WHAT IS REQUIRED
Using the records below, copy every line that holds the string "answer".
::::
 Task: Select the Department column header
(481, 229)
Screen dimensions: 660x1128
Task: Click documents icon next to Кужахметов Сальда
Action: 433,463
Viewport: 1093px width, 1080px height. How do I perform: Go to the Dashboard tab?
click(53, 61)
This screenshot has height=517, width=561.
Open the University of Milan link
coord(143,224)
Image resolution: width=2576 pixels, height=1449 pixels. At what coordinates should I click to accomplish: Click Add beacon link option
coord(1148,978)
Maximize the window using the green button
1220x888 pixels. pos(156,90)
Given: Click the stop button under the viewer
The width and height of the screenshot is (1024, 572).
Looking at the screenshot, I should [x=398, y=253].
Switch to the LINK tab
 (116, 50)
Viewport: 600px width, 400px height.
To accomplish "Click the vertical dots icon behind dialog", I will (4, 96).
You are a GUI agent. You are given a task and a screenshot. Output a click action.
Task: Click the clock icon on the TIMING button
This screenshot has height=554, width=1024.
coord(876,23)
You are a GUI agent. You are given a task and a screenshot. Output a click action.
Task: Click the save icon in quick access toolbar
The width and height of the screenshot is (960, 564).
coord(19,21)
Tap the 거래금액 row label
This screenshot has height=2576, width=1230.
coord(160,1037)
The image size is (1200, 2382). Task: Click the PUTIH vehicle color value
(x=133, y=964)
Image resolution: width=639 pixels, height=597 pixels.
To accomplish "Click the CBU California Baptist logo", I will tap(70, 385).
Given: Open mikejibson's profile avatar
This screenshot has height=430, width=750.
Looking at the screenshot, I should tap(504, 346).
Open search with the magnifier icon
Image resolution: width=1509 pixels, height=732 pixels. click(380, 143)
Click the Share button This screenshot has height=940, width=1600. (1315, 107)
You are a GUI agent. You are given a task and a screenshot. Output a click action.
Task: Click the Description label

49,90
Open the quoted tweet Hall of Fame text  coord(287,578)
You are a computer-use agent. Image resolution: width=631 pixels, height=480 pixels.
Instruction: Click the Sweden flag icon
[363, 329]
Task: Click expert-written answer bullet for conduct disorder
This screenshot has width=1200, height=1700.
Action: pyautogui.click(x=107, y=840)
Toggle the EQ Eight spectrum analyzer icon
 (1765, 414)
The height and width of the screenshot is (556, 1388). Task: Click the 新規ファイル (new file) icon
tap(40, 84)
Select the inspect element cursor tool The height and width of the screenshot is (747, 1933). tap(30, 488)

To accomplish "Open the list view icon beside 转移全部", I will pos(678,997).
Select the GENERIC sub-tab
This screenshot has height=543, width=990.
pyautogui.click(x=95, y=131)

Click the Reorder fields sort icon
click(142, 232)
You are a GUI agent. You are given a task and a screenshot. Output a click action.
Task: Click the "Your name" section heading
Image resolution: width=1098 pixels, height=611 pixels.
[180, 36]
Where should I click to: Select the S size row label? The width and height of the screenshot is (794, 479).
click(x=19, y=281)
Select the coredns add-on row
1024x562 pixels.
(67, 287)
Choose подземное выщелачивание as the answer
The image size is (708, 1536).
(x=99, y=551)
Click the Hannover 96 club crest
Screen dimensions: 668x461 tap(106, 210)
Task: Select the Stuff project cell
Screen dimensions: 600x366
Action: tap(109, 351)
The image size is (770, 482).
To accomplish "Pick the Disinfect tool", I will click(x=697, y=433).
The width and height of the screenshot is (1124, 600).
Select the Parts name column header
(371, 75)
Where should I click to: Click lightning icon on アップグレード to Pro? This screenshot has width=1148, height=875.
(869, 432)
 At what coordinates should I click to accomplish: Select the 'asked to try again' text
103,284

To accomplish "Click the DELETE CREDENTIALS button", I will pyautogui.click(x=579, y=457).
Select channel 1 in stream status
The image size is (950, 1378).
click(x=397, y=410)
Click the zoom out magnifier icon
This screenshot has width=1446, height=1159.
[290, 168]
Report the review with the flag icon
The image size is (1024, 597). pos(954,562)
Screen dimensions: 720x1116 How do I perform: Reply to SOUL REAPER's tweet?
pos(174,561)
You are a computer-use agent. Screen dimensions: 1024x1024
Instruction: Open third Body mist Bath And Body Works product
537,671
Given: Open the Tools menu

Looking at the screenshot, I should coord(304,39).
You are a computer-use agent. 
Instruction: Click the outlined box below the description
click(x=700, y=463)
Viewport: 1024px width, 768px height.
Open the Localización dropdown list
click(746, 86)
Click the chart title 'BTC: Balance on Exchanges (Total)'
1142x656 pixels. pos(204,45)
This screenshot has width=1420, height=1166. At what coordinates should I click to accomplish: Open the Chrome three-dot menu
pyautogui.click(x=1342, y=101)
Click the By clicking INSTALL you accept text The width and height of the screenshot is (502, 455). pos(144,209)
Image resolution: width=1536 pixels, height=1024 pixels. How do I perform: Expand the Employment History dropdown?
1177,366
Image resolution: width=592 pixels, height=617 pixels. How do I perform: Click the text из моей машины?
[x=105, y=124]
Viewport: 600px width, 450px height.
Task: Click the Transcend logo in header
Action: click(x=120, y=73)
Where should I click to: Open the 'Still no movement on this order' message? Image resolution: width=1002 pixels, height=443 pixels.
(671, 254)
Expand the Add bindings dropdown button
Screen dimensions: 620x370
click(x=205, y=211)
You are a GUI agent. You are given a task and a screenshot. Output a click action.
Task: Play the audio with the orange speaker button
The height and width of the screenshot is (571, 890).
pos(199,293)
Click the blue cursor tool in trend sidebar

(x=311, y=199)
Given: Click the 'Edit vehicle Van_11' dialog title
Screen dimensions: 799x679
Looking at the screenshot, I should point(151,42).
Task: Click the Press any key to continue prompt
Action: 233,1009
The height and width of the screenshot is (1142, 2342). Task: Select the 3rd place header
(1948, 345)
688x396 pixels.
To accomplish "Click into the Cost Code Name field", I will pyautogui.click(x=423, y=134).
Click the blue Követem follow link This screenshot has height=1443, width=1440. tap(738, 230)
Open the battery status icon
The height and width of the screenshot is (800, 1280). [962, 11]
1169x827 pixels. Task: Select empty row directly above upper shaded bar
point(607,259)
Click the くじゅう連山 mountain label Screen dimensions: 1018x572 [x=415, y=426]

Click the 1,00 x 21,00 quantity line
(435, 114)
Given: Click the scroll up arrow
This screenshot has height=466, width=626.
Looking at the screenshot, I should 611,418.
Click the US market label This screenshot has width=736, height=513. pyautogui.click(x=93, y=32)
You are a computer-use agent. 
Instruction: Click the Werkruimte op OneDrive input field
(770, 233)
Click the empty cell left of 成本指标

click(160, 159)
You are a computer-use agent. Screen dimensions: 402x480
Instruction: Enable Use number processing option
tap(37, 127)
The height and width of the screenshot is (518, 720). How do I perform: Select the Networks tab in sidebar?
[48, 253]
::::
EXERCISE OUTPUT
Task: Click expert-written answer bullet for conduct disorder
Choose подземное выщелачивание as the answer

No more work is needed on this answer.